---- Excerpt to read
This article proposes a new 3-stage rocket architecture designed around a strapped quad-cylinder tank layout and continuous vertical structural studs. By utilizing the natural spaces between the tanks as functional air channels (voids), this design completely eliminates external fins, survives extreme heating through passive cooling, and lands safely with almost no fuel penalty.
Core Structural Framework: The Quad-Tank Configuration
Instead of one single, massive wide-body tank, this design splits the propellant volume into four smaller, parallel cylindrical tanks packed tightly together.
Because low-density fuels like Liquid Methane and Hydrogen require large volumes, standard rockets must become very wide. A wider tank requires much thicker, heavier walls to handle the internal pressure. By splitting the volume into four smaller cylinders (2 for fuel, 2 for lox), the individual tank diameters stay low. This allows the walls to be thinner, saving structural dry mass.
The Vertical Structural Studs
At the intersection points where the four tanks meet, we place heavy-duty vertical structural studs. These studs form the true load-bearing spine of the rocket. They take 100% of the axial compression and engine thrust forces, leaving the thin-walled tanks completely stress-free. These studs run continuously up the vehicle, acting as universal, plug-and-play connection nodes for the upper stages.
--------
◆ **Task prompt**
For each statement below, say yes or no to whether it agrees with the quad-tank rocket article, and quote the words of the article that decide it: (a) the propellant is divided among four tanks, two holding fuel and two holding lox; (b) the tanks carry most of the engine thrust forces; (c) the design relies on small external fins.
---- Given data
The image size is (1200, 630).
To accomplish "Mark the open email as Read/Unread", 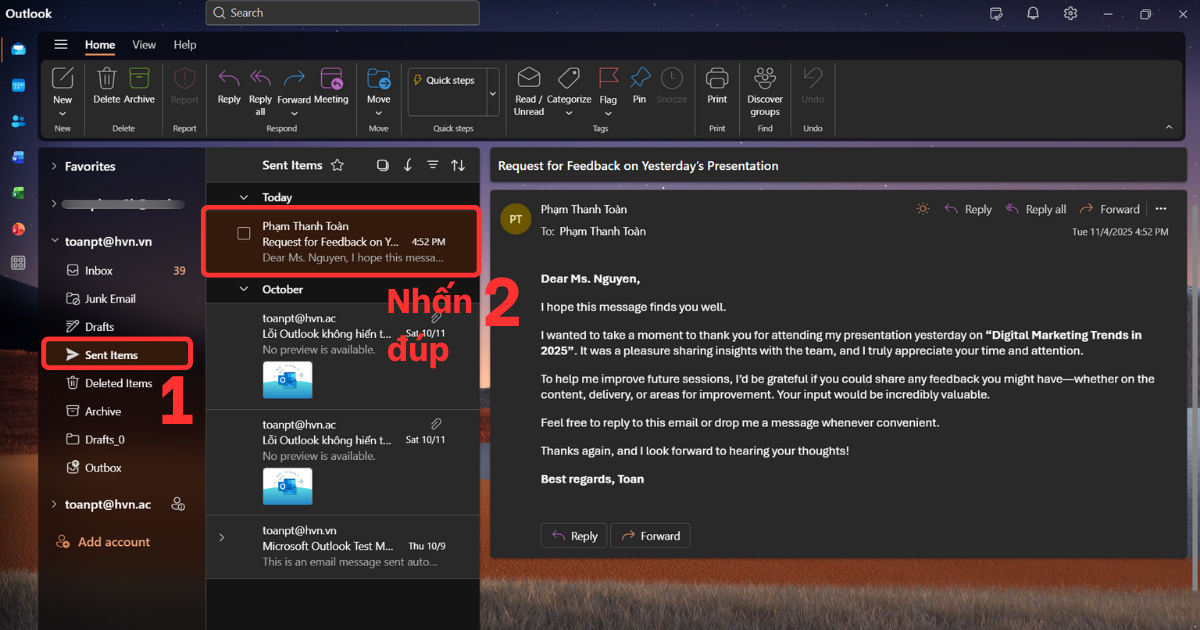I will (x=528, y=78).
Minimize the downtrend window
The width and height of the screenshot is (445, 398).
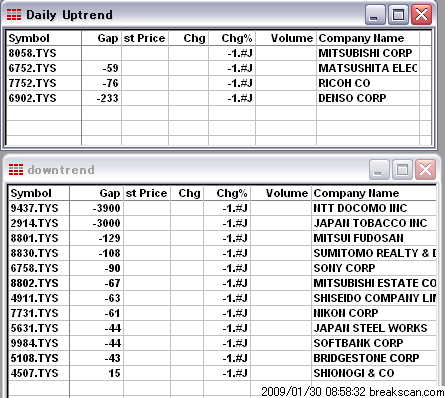(x=379, y=170)
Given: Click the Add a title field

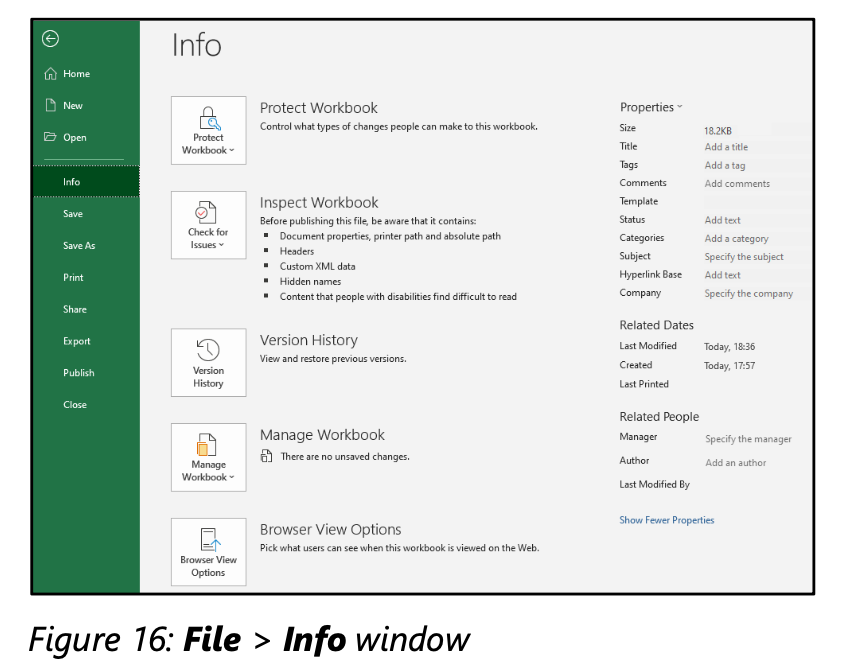Looking at the screenshot, I should click(726, 147).
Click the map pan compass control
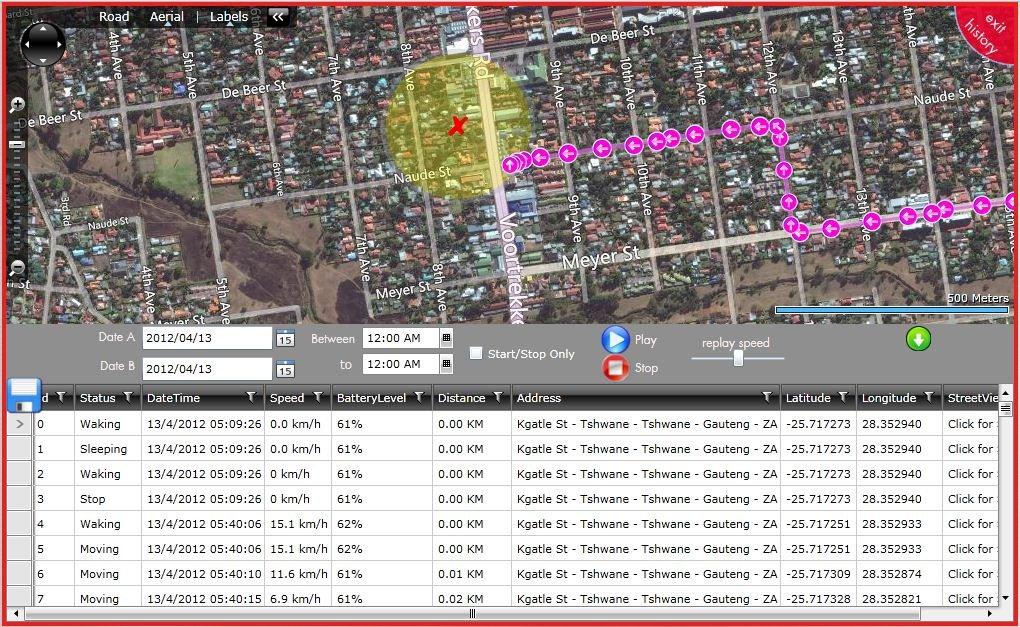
--------
◆ **Output for this exercise**
(a) Yes: "By splitting the volume into four smaller cylinders (2 for fuel, 2 for lox)"
(b) No: "They take 100% of the axial compression and engine thrust forces, leaving the thin-walled tanks completely stress-free."
(c) No: "this design completely eliminates external fins"